To make this happen is an insanely massive undertaking and sacrifice and something Sonja and I have talked about at great length. The possibility for failure is incredible high and the difficulty is extremely formidable. It will a require an uprooting of our entire lives as well as significant time spent apart from each other and away from family and friends. But the reward is what I have been looking for my entire life. A membership to one of the most elite communities in the entire world and a skill set that aligns perfectly with my core values of helping the poor and freeing the oppressed and marginalized. To me a sacrifice of 5-10 years is a small price to pay for the satisfaction, fulfillment, and experience that will come from this venture.
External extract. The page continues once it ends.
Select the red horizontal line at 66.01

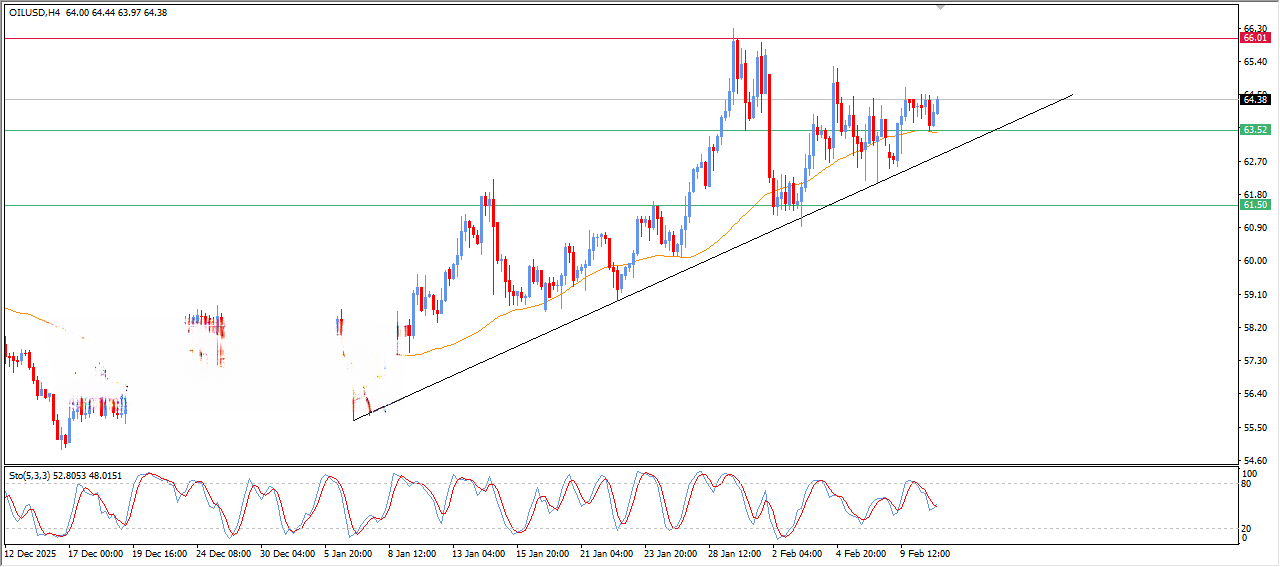click(400, 38)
I have currently secured a difficult to acquire Army contract (18x if you care to know) that will allow me a chance at Special Forces training directly without prior enlisted experience. I will be shipping out to basic training in the next couple months.
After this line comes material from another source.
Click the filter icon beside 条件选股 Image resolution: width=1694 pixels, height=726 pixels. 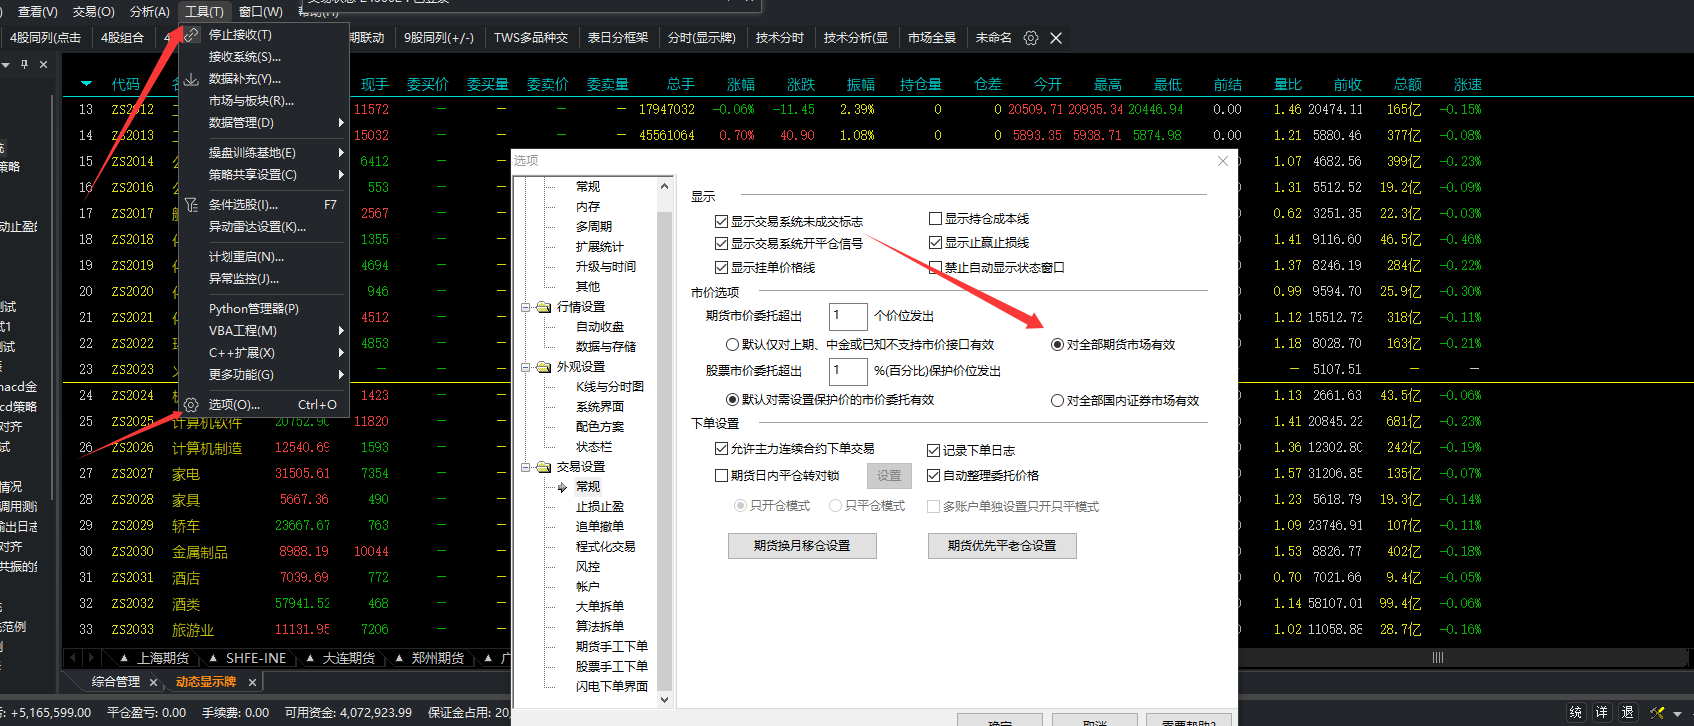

As I stated before I don’t expect people to understand why we are doing this. A lot of people I have told have had a negative reaction. It’s hard to not be understood but that’s ok. I know that I know that I know that this is what we are meant to do. It will set us up for incredible success for the rest of our lives with money for school when this season is over as well as a bridge that exists for SF medics to become a physicians assistants, a high paying and respectable medical profession. Should the stars align there is also a bridge from a physicians assistant to a doctor that only requires a few years of school. In short, I could have all that my little boy heart has ever dreamed, the toughness and bad-assery of being an elite soldier, the cross cultural skills and knowledge to work with foreign people, and a medical skill set that could be used to both support my family and serve the poor overseas. There is a lot still in the air and I am not guaranteed anything until the Green Beret sits firmly atop my head but I couldn’t live with myself unless I gave this a shot. I feel I would be swallowed with regret and self-loathing if I didn’t give this one thing my everything. So this is where we’re at and there are a million little details to work out but this is the direction we have decided and we are moving forward. I felt it appropriate to announce it some way that not only explained my motivation but also the long history of desire, determination, and dissatisfaction that has lead up to this point in my life. Thanks for reading this long post. If you could take anything away from reading this it would be a challenge to yourself…

Do you want to engage and endeavor or watch and wonder? If you do not choose for yourself the choice will be made for you.